Set down again, exactly and only, the lines from the one that contains "Given: Click the" through the last line of the records below, both included, but not the pictures.

______________________________

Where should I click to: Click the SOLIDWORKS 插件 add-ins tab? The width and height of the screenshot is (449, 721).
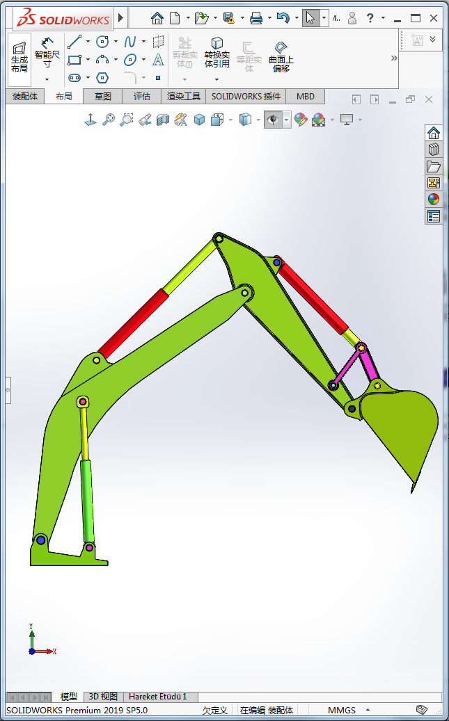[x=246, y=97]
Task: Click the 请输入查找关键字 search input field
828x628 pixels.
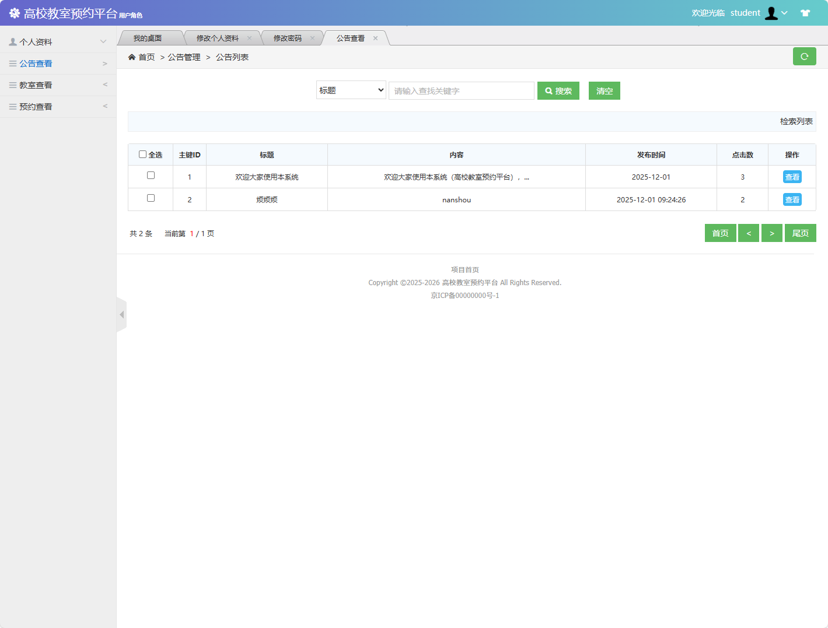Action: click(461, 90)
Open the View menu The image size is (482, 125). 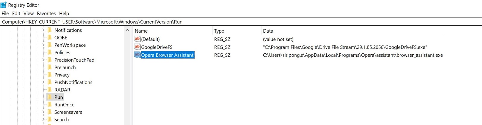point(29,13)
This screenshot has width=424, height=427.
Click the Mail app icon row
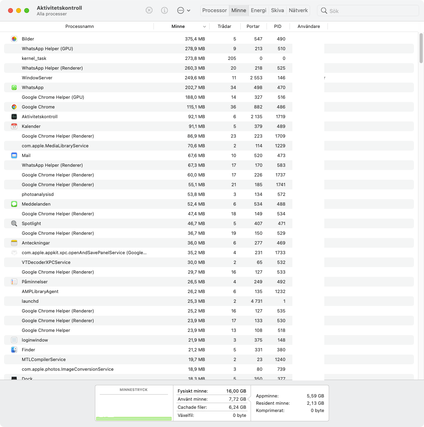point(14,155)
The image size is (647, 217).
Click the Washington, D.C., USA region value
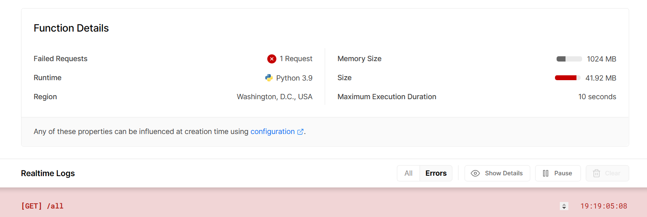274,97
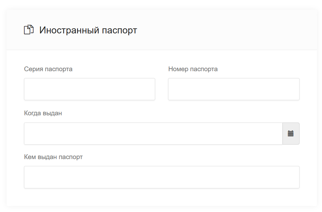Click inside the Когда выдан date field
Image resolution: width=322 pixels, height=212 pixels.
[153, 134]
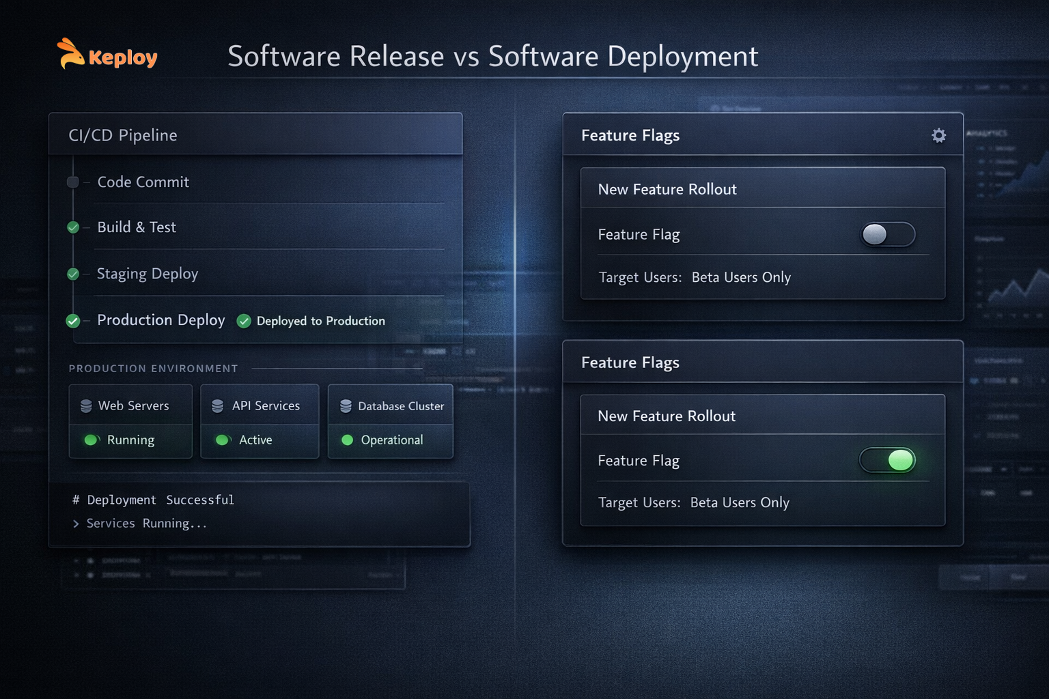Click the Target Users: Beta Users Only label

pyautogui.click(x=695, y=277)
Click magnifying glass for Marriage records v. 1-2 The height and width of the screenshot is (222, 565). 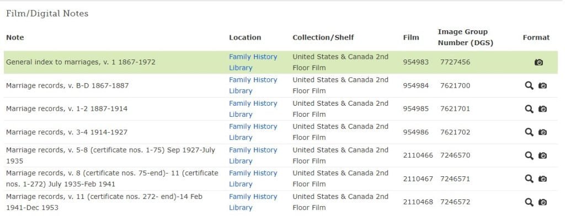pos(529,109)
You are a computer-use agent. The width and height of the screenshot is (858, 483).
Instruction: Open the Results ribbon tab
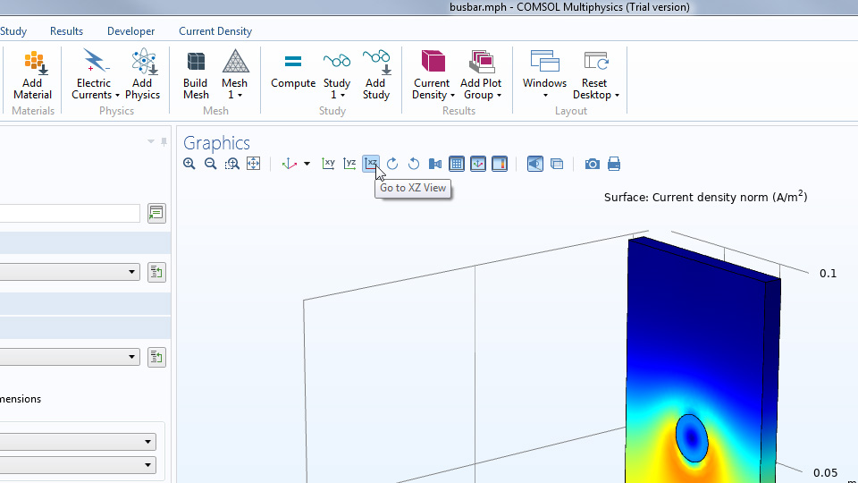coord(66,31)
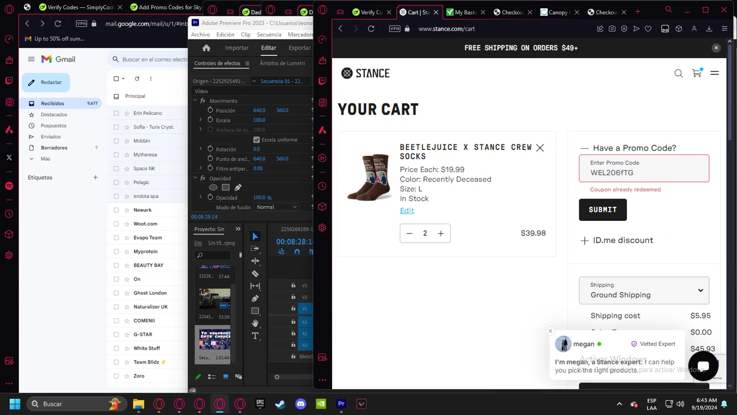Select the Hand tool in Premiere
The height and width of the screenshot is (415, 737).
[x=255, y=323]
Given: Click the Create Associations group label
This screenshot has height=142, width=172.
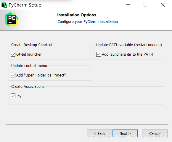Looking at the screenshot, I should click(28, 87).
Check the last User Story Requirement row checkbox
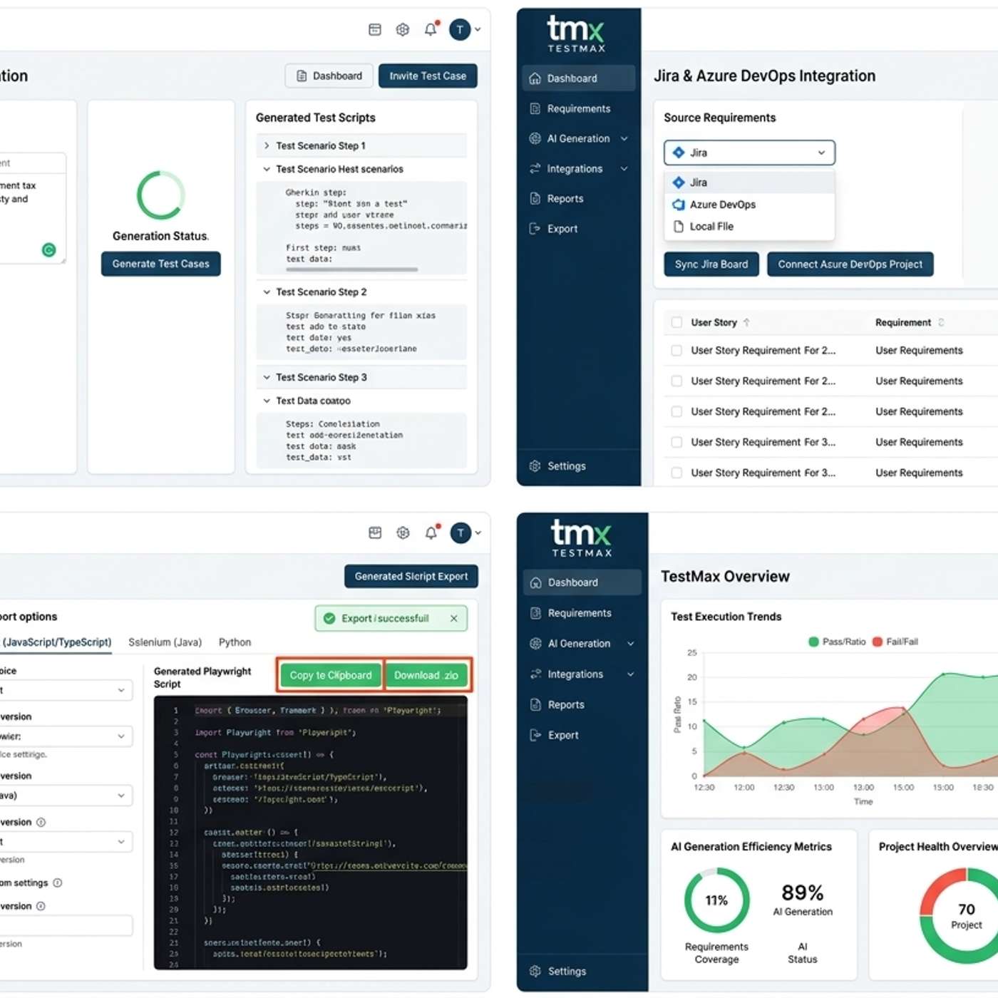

______________________________

◆ **Result of the exercise**:
Given: Click the Create Associations group label
This screenshot has height=142, width=172.
Looking at the screenshot, I should click(28, 87).
Check the last User Story Requirement row checkbox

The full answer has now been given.